Quels exemples de réussite de cette démarche pouvez-vous donner ?

Zappos, le vendeur de chaussures en ligne, a choisi comme approche employee first et comme vision deliver happiness à une époque où les organisations se focalisaient sur le client. Zappos est allé jusqu’à supprimer les scripts pour les téléopérateurs, afin de laisser libre cours à leur humanité, créativité et liberté. Ces initiatives ont contribué à en faire un des leaders de ce marché avant de se faire racheter par Amazon. Plus près de nous, la CPAM 78 qui regroupe 1 300 personnes sur 15 sites s’est engagée progressivement dans une démarche similaire de prise en compte du bien-être des salariés. La CPAM a d’abord organisé une série de conférences pour questionner les croyances, puis des formations pour développer ou donner du sens, de la confiance, de l’autonomie et enfin de la méthode pour faire participer tout le monde. Dans un contexte économique difficile, au lieu de se fixer sur les objectifs, cette administration a privilégié le plaisir de bien faire son travail et de réussir tous ensemble. Au final, les équipes ressentent une amélioration de leur qualité de vie au travail. Sur cette plate-forme de services recevant plus de 1 800 appels quotidiens, le taux d’absentéisme a baissé de 30 % et le turnover a été divisé par deux.

Quel lien peut-on établir entre certains modes de management et d’organisation et le bonheur ressenti ?

On peut considérer que l’entreprise libérée favorise le bonheur en développant le sentiment d’autonomie. Mais il faut équilibrer cette démarche avec la mise en place de bonnes pratiques liées à la convivialité, voire à la bienveillance. En effet, les entreprises qui se libèrent peuvent pousser au départ des managers qui ne trouvent pas leur place dans la nouvelle gouvernance. Finalement, l’entreprise libérée représente une formidable modèle pourvu qu’elle soit tempérée par de l’humanisme.

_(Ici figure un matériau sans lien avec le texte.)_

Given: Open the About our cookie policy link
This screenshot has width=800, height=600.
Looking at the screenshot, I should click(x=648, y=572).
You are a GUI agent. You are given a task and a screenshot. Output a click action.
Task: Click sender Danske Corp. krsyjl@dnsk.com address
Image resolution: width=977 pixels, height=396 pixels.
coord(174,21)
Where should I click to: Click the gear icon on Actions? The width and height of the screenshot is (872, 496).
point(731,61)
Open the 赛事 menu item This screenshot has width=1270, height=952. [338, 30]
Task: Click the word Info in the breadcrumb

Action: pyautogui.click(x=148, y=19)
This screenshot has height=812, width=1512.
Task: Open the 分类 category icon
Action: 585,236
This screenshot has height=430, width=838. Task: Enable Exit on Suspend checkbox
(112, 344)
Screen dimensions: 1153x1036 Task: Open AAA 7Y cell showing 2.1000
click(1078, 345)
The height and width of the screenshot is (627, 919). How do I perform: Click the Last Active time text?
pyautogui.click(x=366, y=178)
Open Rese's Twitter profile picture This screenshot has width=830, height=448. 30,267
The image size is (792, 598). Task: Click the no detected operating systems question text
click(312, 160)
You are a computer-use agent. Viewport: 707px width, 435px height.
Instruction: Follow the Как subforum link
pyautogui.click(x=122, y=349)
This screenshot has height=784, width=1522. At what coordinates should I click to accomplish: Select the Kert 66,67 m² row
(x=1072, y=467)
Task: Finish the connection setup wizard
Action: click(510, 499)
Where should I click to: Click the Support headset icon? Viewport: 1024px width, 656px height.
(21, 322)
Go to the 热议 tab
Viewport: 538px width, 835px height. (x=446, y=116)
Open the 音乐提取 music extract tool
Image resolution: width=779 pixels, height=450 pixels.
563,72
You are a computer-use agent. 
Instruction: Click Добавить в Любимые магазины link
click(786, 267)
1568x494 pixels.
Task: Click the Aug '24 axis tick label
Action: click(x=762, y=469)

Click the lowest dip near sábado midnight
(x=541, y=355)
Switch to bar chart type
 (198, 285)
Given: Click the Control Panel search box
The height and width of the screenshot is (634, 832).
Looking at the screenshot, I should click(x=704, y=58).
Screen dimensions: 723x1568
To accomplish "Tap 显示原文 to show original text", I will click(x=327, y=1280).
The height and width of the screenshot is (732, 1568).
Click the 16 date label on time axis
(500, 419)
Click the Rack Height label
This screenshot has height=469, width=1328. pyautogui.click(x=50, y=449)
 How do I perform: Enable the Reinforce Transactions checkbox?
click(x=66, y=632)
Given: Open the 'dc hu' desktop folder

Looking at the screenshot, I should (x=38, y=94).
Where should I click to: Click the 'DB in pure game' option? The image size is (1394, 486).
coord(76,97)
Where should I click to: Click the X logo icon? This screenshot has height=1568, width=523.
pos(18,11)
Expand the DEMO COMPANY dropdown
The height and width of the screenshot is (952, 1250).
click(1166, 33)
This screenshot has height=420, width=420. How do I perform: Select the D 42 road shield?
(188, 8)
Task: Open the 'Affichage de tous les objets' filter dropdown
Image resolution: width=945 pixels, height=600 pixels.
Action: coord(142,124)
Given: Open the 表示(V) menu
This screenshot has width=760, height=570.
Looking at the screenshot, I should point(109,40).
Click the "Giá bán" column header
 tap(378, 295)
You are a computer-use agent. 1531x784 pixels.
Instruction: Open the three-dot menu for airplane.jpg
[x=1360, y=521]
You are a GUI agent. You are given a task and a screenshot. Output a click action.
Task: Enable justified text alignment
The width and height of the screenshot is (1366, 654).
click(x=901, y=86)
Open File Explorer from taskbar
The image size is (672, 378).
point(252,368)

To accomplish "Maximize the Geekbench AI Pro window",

Concrètement, comment une entreprise peut-elle s’inscrire dans cette démarche de bonheur au travail ?

Cette démarche relève d’un processus. Il faut écouter les collaborateurs – baromètres, enquêtes – ; aligner une vision du bonheur au travail – cocréation, plan d’action – ; impulser une démarche – événement marquant et énergisant – ; ancrer la transformation en faisant émerger des volontaires désireux d’agir en faveur du bonheur au travail. Ces volontaires que nous appelons passeurs peuvent être soutenus, rassemblés et animés en une grande communauté spontanée de champions internes.

Beaucoup d’initiatives – salles dédiées à la microsieste, personnalisation de l’espace de travail, droit de porter des chaussons au bureau… – participent du bonheur, y compris des plus surprenantes.

Quelles sont celles qui ont le plus d’impact sur le bonheur au travail et pourquoi ?

L’une des initiatives les plus impactantes consiste à organiser des réunions sur le sujet “comment mieux travailler ensemble” Inspirées des cercles de parole des lois Auroux, ces réunions permettent de réinventer le travail et de favoriser l’épanouissement. Il s’agit tout autant de libérer la parole que de créer des espaces où les collaborateurs se réapproprient leur travail. Les actions visant à renforcer les liens humains et la convivialité contribuent aussi fortement au bonheur en entreprise. IMATech et le groupe Hervé mettent ainsi en œuvre un droit au coaching individuel, des formations pour développer le savoir-être ou apprendre à communiquer de manière non violente.

Parcours

Diplômé de l’École centrale de Paris, puis de l’UC Berkeley en génie industriel, il commence à travailler à San Francisco pour le cabinet de conseil en stratégie Mars & Co et effectue des missions au Brésil, au Mexique, en Angleterre. Appelé par une quête de sens, il revient en France pour se dédier au développement du groupe SOS qui œuvre dans le social. En 2010, il crée le think-tank La Fabrique Spinoza qui vise à réintroduire le bonheur citoyen dans le débat démocratique. Dans la foulée, il lance en 2015 l’Université du bonheur au travail (Ubat) qui invite chaque année des dirigeants, DRH, responsables QVT, responsables RSE, managers, IRP, chief happiness officers à se former et s’outiller en trois jours sur ce concept afin de “libérer le bonheur dans son organisation”.